How Ireland can and should have greater tree cover will be debated in the Science Gallery at TCD while Root is running at the Dublin Theatre Festival. The Talking Theatre Rooting Ireland Forum on October 1st will bring together experts in art, agriculture and sustainability to discuss the future of reforestation in Ireland.

Gary Keegan is the co-artistic director, with Feidlim Cannon, of Brokentalkers, the innovative theatre company which has created Rising for the 2021 Dublin Theatre Festival.


He suggests artistic work can bring something different to environmental issues than endless political and scientific discussion. “We’re bombarded by the science and guilt-tripped because humans have caused this crisis – and I don’t dispute that – but it leaves us with a sense of helplessness, hopelessness and fear. Because the arts can deal with metaphor and poetry, we can offer people an alternative way of viewing things and engage them on an emotional level. We can show people that it’s worth engaging with it because we don’t really have much choice if we want to turn things around.”

Brokentalkers, who are currently artists-in-residence at TCD, spoke to scientists there including Prof Yvonne Buckley, chair of Zoology, and professor of Geography Anna Davies. “We are also inspired by people on the frontline taking action on this issue. The piece is called Rising because it’s about people rising to the challenge as well as the rising sea levels.”
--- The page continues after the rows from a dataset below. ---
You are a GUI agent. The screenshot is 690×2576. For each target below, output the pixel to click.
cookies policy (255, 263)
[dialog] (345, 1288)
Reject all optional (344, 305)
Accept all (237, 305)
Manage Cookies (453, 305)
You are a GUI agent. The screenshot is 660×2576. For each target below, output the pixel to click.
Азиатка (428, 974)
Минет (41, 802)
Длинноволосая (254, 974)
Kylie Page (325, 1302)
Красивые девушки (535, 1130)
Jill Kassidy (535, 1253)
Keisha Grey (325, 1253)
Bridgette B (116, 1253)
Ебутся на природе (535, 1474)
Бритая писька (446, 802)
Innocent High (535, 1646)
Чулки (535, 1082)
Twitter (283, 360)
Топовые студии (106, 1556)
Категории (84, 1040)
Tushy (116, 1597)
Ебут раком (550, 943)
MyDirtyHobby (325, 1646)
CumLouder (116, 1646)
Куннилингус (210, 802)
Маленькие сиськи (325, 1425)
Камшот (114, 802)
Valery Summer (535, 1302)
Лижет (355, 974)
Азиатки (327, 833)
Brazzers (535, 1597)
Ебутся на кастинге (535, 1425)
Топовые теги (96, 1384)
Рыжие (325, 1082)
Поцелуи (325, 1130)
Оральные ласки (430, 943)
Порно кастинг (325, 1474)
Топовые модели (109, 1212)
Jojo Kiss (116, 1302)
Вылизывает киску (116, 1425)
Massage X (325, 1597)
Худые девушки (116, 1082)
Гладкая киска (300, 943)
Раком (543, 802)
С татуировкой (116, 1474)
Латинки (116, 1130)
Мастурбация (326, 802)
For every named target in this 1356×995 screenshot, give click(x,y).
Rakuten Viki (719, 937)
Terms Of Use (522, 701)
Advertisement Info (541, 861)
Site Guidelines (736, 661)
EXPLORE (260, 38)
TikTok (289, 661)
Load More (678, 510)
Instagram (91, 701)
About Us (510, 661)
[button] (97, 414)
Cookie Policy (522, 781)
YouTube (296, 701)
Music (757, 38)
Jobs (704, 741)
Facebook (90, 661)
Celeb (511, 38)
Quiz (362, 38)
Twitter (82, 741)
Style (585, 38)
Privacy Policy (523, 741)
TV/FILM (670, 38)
Keegan says Brokentalkers intentionally seek to amplify marginalised voices in their productions. “In our work, we like to find space for people who don’t get a chance to speak. The narrator of Rising – a young Dublin woman who lives on Pearse Street – is talking from the future about what has already happened with rising sea levels.”

The idea behind Rising is “to call on the audience to take a stand to save our planet home by bringing the climate crisis to our doorstep”. The visual elements – lights and laser show – have been created by Algorithm and are fuelled by sustainable power sources, which Keegan says is also important. “We are also on a steep learning curve with our own company to be more mindful of our impact,” he adds.

He says that he hopes audiences will walk away from Rising asking questions about what they could practically do to help either on an individual level, through collective action or lobbying. After the Dublin Theatre Festival performances, Brokentalkers will develop arts projects to respond to the climate crisis with groups of residents in the Grand Canal docklands as part of their Creative Ireland Climate Action award.

Root will be shown at the Samuel Beckett Theatre from Sep 30-Oct 2 at 7.30pm; preview on Sep 29 at 7.30pm

Rising, the visual installation and audio performance, will take place on the Liffey Quays from Oct 7-9 at 8pm.